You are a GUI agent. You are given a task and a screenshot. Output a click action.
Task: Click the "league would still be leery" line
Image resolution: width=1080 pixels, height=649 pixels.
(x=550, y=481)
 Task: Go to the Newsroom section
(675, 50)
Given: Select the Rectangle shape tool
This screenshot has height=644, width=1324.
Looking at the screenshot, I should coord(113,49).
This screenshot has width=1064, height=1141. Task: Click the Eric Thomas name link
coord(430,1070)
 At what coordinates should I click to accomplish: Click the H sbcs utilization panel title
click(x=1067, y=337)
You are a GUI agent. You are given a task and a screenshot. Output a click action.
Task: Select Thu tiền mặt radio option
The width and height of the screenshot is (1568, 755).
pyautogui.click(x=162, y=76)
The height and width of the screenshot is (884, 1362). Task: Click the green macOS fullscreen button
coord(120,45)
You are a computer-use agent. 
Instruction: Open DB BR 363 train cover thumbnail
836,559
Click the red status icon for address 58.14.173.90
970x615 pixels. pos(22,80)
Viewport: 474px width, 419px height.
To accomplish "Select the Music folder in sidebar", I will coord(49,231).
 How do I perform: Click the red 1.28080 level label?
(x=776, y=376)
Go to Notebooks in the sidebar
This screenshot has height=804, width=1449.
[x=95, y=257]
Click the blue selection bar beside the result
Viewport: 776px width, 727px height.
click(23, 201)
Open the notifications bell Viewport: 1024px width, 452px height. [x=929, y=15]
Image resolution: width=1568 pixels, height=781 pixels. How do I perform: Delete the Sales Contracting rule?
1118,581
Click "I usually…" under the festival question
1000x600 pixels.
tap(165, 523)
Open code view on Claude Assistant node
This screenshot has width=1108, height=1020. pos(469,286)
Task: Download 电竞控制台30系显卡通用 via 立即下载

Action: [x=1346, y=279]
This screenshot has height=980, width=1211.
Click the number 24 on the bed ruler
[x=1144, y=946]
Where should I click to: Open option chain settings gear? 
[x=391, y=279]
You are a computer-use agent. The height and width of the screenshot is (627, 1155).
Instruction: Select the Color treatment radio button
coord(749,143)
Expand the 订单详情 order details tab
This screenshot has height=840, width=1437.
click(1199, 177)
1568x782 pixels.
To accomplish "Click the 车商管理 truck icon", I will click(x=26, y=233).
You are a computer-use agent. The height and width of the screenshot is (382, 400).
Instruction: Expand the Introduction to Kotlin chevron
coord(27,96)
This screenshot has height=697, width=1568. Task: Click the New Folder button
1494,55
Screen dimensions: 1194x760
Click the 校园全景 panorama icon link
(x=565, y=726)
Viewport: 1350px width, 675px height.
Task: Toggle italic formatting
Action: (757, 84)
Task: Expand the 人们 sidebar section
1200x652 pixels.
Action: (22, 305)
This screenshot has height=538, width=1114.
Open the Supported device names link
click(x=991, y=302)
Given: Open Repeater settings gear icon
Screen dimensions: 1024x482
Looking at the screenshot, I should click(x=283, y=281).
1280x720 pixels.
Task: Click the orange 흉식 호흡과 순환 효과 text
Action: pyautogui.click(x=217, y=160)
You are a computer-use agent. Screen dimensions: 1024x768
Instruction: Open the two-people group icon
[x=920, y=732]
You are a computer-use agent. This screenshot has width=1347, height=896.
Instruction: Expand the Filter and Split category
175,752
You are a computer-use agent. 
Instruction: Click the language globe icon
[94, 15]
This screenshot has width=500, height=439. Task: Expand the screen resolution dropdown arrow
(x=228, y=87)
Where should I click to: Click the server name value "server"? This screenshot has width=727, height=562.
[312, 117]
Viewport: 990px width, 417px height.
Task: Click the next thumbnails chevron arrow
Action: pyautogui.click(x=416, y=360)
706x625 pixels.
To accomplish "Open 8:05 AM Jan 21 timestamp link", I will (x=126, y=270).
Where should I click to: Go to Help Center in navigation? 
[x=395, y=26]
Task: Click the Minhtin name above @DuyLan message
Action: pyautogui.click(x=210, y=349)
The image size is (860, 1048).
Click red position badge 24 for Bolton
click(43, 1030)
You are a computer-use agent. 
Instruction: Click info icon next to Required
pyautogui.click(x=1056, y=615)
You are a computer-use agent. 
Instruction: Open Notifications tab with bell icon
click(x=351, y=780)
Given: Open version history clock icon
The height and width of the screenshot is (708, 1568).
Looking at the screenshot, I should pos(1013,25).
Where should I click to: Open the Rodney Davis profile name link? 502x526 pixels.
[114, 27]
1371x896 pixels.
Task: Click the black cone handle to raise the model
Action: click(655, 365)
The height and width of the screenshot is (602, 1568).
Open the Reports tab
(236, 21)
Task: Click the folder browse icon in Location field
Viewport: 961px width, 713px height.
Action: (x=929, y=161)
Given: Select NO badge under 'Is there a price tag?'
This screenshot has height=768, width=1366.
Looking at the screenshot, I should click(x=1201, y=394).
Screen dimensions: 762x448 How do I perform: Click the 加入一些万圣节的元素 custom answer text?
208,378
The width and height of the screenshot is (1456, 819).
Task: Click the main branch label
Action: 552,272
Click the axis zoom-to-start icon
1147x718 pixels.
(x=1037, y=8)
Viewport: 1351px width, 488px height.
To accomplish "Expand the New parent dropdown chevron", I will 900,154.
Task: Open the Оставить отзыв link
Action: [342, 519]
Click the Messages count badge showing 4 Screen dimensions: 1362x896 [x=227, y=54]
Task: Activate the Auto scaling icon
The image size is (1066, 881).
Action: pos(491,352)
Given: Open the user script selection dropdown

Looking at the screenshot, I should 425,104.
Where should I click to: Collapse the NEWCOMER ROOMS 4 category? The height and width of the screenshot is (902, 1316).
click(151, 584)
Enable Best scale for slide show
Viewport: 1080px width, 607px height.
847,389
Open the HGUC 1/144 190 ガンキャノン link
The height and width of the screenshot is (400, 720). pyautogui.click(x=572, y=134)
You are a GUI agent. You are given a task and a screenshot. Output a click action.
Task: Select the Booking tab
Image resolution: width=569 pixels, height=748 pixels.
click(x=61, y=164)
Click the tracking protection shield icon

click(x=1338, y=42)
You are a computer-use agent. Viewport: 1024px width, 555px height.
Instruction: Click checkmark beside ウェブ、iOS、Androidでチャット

*Prompt*. Write out again, word for word, every line of the entries, starting with the first line and going on through the line that contains "I will coord(49,231).", including that line.

*Answer to the problem*.
You are a GUI agent. You are given a task and a screenshot. Output a click action.
Task: Click the "league would still be leery" line
Image resolution: width=1080 pixels, height=649 pixels.
(x=550, y=481)
 Task: Go to the Newsroom section
(675, 50)
Given: Select the Rectangle shape tool
This screenshot has height=644, width=1324.
Looking at the screenshot, I should coord(113,49).
This screenshot has width=1064, height=1141. Task: Click the Eric Thomas name link
coord(430,1070)
 At what coordinates should I click to accomplish: Click the H sbcs utilization panel title
click(x=1067, y=337)
You are a GUI agent. You are given a task and a screenshot. Output a click action.
Task: Select Thu tiền mặt radio option
The width and height of the screenshot is (1568, 755).
pyautogui.click(x=162, y=76)
The height and width of the screenshot is (884, 1362). Task: Click the green macOS fullscreen button
coord(120,45)
You are a computer-use agent. 
Instruction: Open DB BR 363 train cover thumbnail
836,559
Click the red status icon for address 58.14.173.90
970x615 pixels. pos(22,80)
Viewport: 474px width, 419px height.
To accomplish "Select the Music folder in sidebar", I will coord(49,231).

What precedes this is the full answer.